A Hodgenville teen, facing more than a decade imprisonment if convicted as charged in October with aiding a Motel 6 methamphetamine cook, broke into tears of joy Wednesday after a sentencing deal offered her a break from jail.
Jessica Miller, 18, was arrested with three people in their 20s on Oct. 10 after Greater Hardin County Narcotics Task Force agents say someone tipped them off to an active meth lab inside a first floor bathroom of an Elizabethtown Motel 6.
Miller confessed Dec. 17 to 9th Circuit Court Judge Ken Howard to buying pseudoephedrine, Drano and salt for two men cooking methamphetamine at the motel. She also admitted to smoking the stimulant with one of the men earlier the same day.
In exchange for her testimony, a five-year sentence on her guilty plea to facilitating the manufacturing of meth was diverted.
If Miller avoids criminal charges for the next few years, she ultimately could have the conviction expunged from her record.
If she fouls on conditions of the diversion or fails to show up for formal sentencing, she could face up to 10 years in prison.
Miller’s alleged first-encounter with meth resulted in her spending the past two months in the Hardin County jail. Her bond had been set at $75,000 – too much for parents to come up with.

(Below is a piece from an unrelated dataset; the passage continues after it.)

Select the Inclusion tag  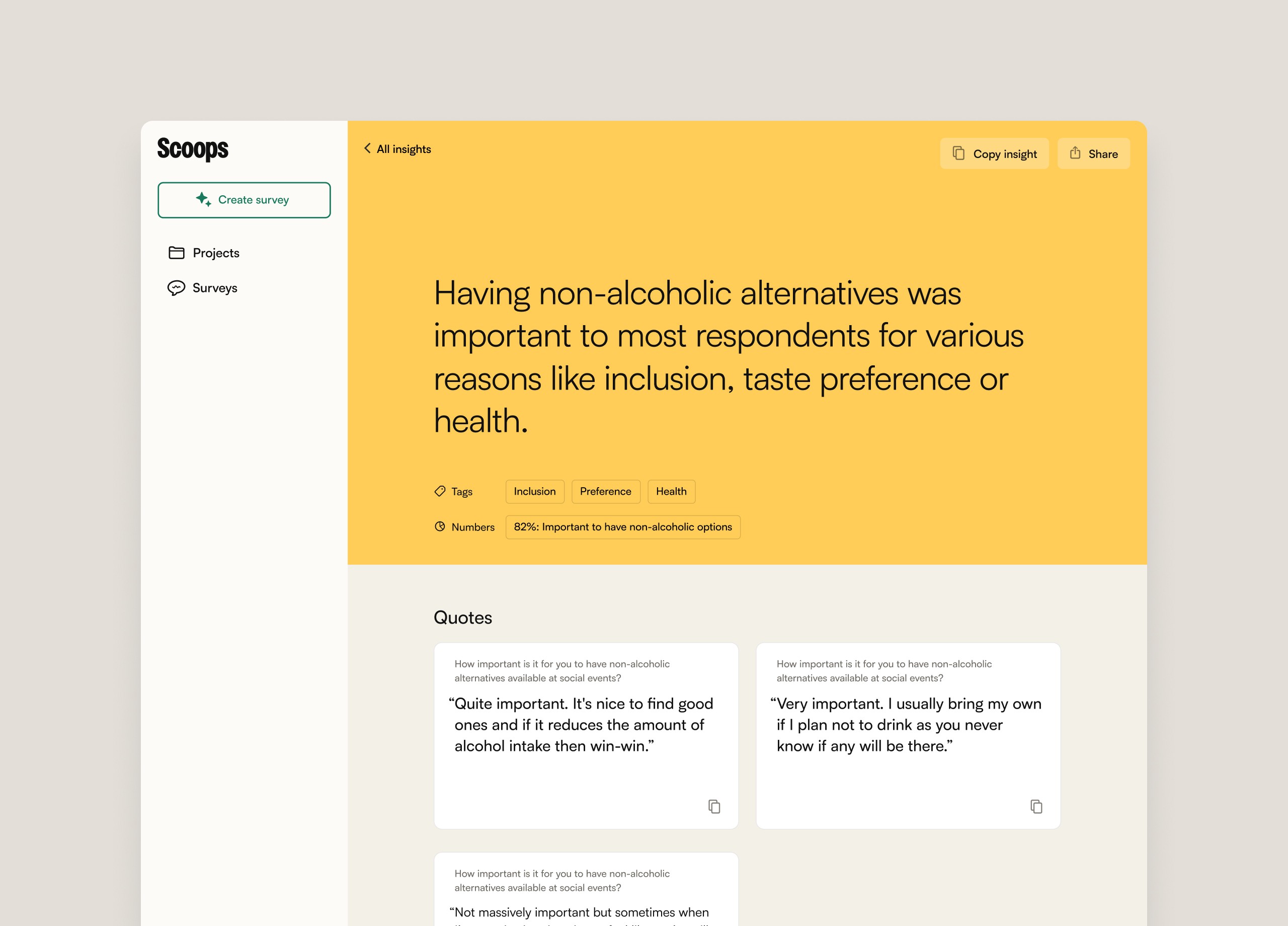coord(534,491)
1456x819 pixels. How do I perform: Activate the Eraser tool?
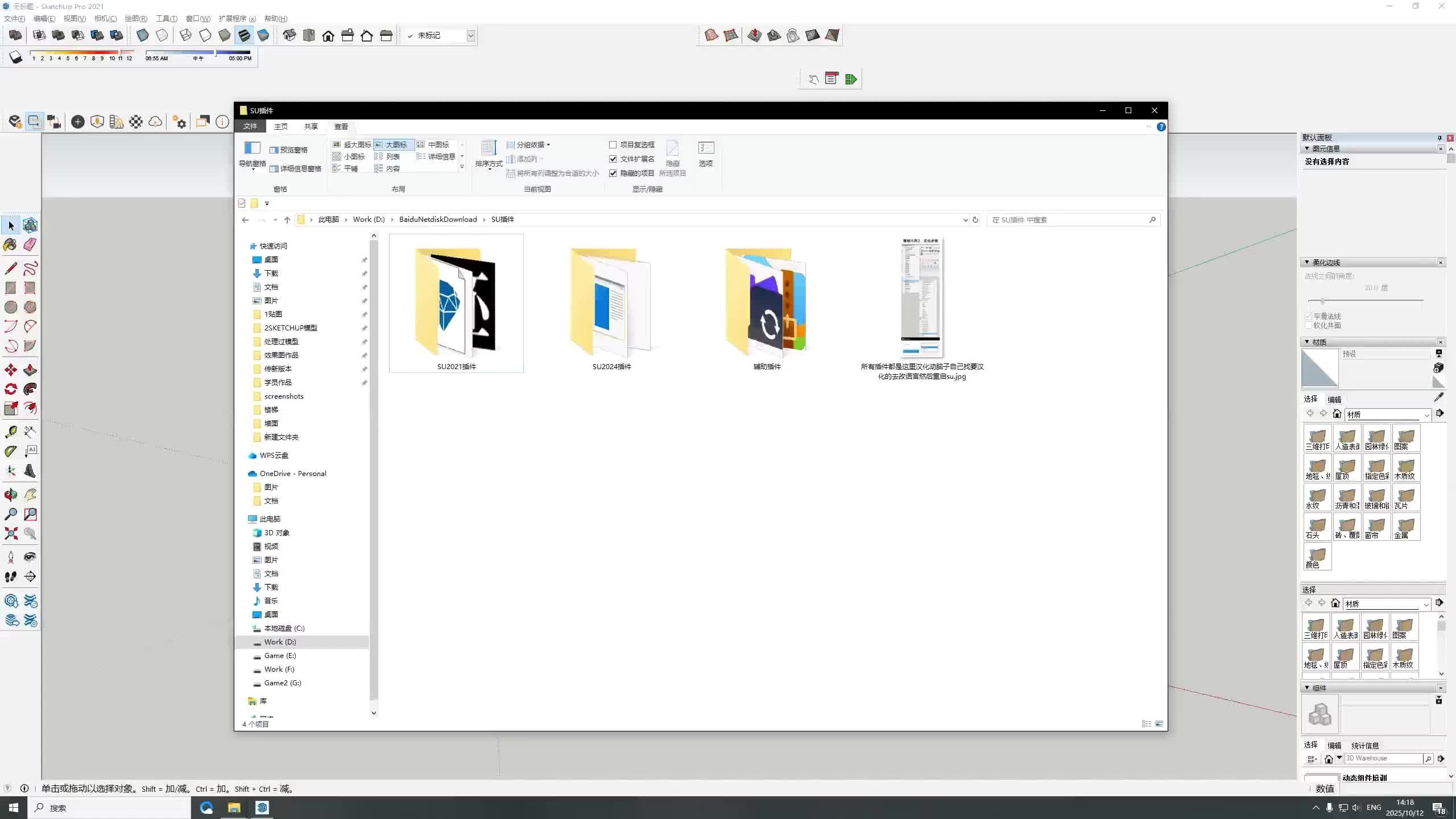tap(30, 245)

Considering time served, her apparent ignorance of what she had contributed to and the magnitude of an active meth lab, Commonwealth’s Attorney Chris Shaw told Howard he was “willing to give her the offer.”

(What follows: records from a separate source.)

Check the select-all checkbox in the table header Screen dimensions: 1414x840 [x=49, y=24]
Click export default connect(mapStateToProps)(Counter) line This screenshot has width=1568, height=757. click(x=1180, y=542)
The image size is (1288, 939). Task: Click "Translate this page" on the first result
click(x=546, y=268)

Still donning an orange jail jumpsuit, Miller burst into tears as she signed the deal making her release possible.
Miller’s parents weren’t in court for the deal, but Mirkin said their absence stemmed from a last-minute notice of the negotiation’s result.
Miller was released from jail that afternoon.
Three others involved, Racquel “Kelly” Renee McConaha, a 29-year-old Vine Grove resident; Joseph Earl Hendricks II, a 22-year-old Hodgenville resident; and Jerry Jenkins, a 29-year-old, still face sentences of 10 years or more if convicted of the Class C felony of manufacturing meth.